Anche su piano politico è in corso un grande cambiamento. Anzitutto il cambiamento in atto negli Stati Uniti d’America. Si è conclusa la stagione neoconservatrice, quella delle decisioni unilaterali e delle politiche aggressive. La nuova Amministrazione annuncia una svolta: la ricerca di un dialogo con il mondo islamico; un rinnovato impegno per la pace in Medio Oriente. Si mette l’accento sulla necessità del dialogo, sulla prevalenza dell’uso del soft power occidentale o, per lo meno, di uno smart power che non si affidi soltanto all’uso brutale della forza. Si annunciano la chiusura di Guantanamo e la fine di una stagione nella quale, nel nome della lotta al terrorismo, è stata giustificata la tortura e la violazione dei diritti umani. Si afferma, finalmente, una visione multilaterale dell’ordine internazionale e, in questo quadro, la necessità di una partnership più equilibrata fra USA e UE. Certo sono evidenti anche le difficoltà della nuova politica americana: la durezza dello scontro in Afghanistan; la escalation della tensione con l’Iran e soprattutto lo stallo del processo di pace in Medioriente per la fragilità e le divisioni del campo palestinese e per l’intransigenza nazionalista della leadership israeliana. Ma proprio di fronte a queste difficoltà appare evidente la debolezza dell’iniziativa europea; l’incapacità della UE di proporsi come un partner attivo ed efficace. Siamo quasi di fronte ad una sorta di dichiarazione unilaterale di multilateralismo da parte della nuova amministrazione americana mentre sempre di più l’unico grande partner globale degli Stati Uniti sembra essere la Repubblica Popolare Cinese. Questa situazione nasce anche dalla sconfitta e dalla debolezza della sinistra in Europa mentre – ecco il paradosso di cui ho parlato - tornano ad essere necessarie le nostre idee, persino quelle che noi stessi avevamo dimenticato o che sostenevamo con molta timidezza considerandole ormai passate di moda.
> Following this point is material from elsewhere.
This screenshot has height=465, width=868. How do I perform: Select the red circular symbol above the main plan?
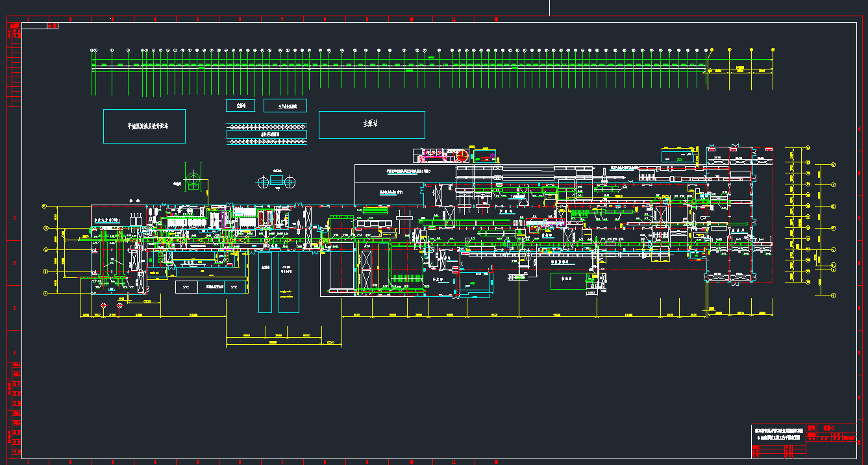pyautogui.click(x=462, y=156)
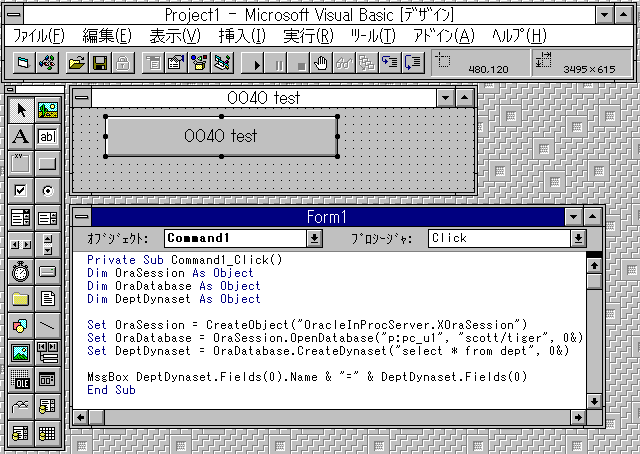Select the Label tool (letter A)

[21, 136]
Di fronte a questa grande svolta sembra proprio il socialismo in Europa a essere più in difficoltà. Gran parte del nostro continente è oggi governata da una leadership conservatrice e il declino della destra neoliberista sembra andare non a vantaggio dei progressisti ma, in molti paesi europei, a vantaggio di un’altra destra nazionalista, populista, talora apertamente reazionaria e razzista. Eppure, mentre in Europa accade questo, nel resto del mondo sono le grandi forze progressiste che guidano l’impegno per aprire una nuova prospettiva oltre la crisi e gettare le basi di una nuova stagione economica e politica. Sono i Democratici negli Stati Uniti d’America e in Giappone, così come sono progressisti di diversa natura i leader e i partiti alla guida dei grandi paesi emergenti dall’India al Brasile all’Africa del Sud.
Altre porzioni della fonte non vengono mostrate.